### Data records:
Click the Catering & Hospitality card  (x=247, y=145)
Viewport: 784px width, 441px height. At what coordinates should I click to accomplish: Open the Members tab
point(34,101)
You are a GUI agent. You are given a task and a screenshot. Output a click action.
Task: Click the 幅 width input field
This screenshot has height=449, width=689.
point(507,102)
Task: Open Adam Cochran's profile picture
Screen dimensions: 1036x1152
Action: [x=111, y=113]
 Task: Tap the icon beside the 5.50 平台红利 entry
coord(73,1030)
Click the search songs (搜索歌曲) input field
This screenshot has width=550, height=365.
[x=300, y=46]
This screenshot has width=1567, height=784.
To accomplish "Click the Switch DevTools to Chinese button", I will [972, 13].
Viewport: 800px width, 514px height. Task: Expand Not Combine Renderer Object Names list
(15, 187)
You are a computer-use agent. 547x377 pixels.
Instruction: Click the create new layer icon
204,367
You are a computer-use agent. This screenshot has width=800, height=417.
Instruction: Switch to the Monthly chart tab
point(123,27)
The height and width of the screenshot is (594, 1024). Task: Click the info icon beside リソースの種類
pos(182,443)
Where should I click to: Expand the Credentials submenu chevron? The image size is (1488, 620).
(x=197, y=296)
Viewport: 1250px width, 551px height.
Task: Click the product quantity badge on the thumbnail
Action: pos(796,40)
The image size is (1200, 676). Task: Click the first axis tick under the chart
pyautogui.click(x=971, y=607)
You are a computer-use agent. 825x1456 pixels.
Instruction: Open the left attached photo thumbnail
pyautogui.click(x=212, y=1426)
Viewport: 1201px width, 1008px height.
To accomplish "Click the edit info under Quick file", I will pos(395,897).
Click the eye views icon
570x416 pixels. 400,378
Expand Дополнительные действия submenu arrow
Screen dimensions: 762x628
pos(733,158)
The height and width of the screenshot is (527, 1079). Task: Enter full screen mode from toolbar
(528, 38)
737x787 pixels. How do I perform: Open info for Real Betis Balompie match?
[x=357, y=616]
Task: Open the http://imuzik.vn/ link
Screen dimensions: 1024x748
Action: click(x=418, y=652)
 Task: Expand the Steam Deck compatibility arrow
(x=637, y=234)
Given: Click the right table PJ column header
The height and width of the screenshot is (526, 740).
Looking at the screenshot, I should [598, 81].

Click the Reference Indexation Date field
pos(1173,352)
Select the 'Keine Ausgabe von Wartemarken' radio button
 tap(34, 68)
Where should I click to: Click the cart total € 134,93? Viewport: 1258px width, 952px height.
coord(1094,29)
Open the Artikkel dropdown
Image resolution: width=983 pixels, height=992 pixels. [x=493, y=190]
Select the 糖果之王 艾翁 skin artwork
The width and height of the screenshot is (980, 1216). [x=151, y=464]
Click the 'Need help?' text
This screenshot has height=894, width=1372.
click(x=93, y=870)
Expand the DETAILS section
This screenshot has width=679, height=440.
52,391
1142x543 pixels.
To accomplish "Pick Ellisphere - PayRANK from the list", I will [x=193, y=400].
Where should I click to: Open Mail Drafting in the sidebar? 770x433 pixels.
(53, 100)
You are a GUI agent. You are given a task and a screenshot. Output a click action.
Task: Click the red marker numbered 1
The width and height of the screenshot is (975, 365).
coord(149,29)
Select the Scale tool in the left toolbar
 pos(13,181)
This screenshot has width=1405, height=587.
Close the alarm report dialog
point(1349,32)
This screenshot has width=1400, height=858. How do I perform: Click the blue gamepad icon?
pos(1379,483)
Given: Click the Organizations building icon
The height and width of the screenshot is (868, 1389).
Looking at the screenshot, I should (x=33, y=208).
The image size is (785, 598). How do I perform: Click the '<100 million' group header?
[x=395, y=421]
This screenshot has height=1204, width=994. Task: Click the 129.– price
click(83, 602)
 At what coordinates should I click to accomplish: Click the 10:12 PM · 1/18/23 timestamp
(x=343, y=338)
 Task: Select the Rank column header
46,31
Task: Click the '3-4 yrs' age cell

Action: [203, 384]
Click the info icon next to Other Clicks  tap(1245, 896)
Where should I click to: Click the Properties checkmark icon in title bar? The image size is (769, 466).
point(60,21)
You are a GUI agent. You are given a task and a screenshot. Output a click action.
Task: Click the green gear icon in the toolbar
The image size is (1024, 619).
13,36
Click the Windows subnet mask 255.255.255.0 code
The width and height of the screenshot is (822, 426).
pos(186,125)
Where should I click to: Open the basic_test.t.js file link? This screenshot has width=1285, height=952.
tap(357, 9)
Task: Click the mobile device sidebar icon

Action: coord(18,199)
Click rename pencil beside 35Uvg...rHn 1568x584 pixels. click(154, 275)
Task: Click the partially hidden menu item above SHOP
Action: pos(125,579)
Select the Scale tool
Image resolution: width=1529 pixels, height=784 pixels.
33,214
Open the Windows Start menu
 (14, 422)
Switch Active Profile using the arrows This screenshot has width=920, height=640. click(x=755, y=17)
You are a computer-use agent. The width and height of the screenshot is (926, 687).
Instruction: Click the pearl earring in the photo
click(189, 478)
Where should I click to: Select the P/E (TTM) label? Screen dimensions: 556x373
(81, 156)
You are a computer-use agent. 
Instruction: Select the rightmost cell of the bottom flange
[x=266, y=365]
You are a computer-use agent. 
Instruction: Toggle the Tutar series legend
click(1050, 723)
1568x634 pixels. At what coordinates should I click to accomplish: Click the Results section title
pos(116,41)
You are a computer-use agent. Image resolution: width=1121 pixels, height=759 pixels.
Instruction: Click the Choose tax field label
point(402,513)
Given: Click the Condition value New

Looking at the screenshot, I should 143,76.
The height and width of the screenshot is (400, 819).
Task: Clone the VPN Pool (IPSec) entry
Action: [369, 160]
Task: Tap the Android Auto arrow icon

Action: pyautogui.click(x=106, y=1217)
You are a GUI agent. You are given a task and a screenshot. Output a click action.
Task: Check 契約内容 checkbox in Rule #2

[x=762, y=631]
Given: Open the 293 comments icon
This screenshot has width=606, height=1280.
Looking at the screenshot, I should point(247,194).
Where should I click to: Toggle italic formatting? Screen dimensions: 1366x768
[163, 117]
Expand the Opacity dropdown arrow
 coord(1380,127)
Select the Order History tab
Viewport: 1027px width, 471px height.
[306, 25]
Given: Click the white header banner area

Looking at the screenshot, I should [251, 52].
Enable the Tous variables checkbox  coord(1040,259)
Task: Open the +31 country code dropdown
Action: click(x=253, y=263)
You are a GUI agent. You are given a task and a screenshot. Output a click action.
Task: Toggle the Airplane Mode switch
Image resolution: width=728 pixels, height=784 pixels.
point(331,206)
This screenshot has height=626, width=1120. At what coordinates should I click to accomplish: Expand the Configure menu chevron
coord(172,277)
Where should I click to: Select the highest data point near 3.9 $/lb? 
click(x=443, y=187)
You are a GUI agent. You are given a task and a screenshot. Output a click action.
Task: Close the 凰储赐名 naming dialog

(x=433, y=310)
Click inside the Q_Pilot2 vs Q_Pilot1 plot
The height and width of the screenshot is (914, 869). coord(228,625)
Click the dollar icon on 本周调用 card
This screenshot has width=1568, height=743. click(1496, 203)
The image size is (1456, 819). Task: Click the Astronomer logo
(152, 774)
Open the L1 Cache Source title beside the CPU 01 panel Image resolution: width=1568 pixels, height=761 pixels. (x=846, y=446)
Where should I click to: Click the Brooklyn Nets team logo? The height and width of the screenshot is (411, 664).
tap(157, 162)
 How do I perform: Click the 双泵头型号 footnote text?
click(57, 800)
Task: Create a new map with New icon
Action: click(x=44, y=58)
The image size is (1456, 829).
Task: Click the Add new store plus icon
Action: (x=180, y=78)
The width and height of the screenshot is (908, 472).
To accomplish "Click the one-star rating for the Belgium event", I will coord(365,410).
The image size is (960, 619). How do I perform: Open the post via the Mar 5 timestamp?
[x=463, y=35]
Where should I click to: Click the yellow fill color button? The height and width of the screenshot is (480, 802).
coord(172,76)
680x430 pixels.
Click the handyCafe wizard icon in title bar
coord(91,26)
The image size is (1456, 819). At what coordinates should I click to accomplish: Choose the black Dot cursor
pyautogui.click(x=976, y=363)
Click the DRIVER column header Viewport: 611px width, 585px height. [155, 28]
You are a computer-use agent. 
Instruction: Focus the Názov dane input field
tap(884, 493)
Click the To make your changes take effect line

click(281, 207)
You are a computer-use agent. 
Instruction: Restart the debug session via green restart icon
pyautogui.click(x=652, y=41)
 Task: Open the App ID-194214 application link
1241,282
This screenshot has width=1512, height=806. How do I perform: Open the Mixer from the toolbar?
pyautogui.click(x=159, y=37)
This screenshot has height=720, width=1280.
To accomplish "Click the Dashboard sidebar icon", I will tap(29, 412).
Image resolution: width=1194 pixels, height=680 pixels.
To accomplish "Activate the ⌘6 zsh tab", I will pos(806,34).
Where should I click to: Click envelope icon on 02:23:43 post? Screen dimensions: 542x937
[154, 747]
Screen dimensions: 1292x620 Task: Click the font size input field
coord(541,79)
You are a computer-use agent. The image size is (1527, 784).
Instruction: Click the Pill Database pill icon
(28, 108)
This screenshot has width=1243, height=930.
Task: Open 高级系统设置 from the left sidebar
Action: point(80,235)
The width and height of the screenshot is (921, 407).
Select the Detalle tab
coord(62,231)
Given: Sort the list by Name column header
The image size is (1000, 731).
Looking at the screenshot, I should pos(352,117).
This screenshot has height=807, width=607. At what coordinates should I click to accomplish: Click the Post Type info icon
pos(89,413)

### Your instructions:
Reproduce the entries verbatim, beginning at the line that contains "Where should I click to: Click the Brooklyn" and stopping after the line that contains "will tap(29, 412).".

### Response to this task:
Where should I click to: Click the Brooklyn Nets team logo? The height and width of the screenshot is (411, 664).
tap(157, 162)
 How do I perform: Click the 双泵头型号 footnote text?
click(57, 800)
Task: Create a new map with New icon
Action: click(x=44, y=58)
The image size is (1456, 829).
Task: Click the Add new store plus icon
Action: (x=180, y=78)
The width and height of the screenshot is (908, 472).
To accomplish "Click the one-star rating for the Belgium event", I will coord(365,410).
The image size is (960, 619). How do I perform: Open the post via the Mar 5 timestamp?
[x=463, y=35]
Where should I click to: Click the yellow fill color button? The height and width of the screenshot is (480, 802).
coord(172,76)
680x430 pixels.
Click the handyCafe wizard icon in title bar
coord(91,26)
The image size is (1456, 819). At what coordinates should I click to accomplish: Choose the black Dot cursor
pyautogui.click(x=976, y=363)
Click the DRIVER column header Viewport: 611px width, 585px height. [155, 28]
You are a computer-use agent. 
Instruction: Focus the Názov dane input field
tap(884, 493)
Click the To make your changes take effect line

click(281, 207)
You are a computer-use agent. 
Instruction: Restart the debug session via green restart icon
pyautogui.click(x=652, y=41)
 Task: Open the App ID-194214 application link
1241,282
This screenshot has width=1512, height=806. How do I perform: Open the Mixer from the toolbar?
pyautogui.click(x=159, y=37)
This screenshot has height=720, width=1280.
To accomplish "Click the Dashboard sidebar icon", I will tap(29, 412).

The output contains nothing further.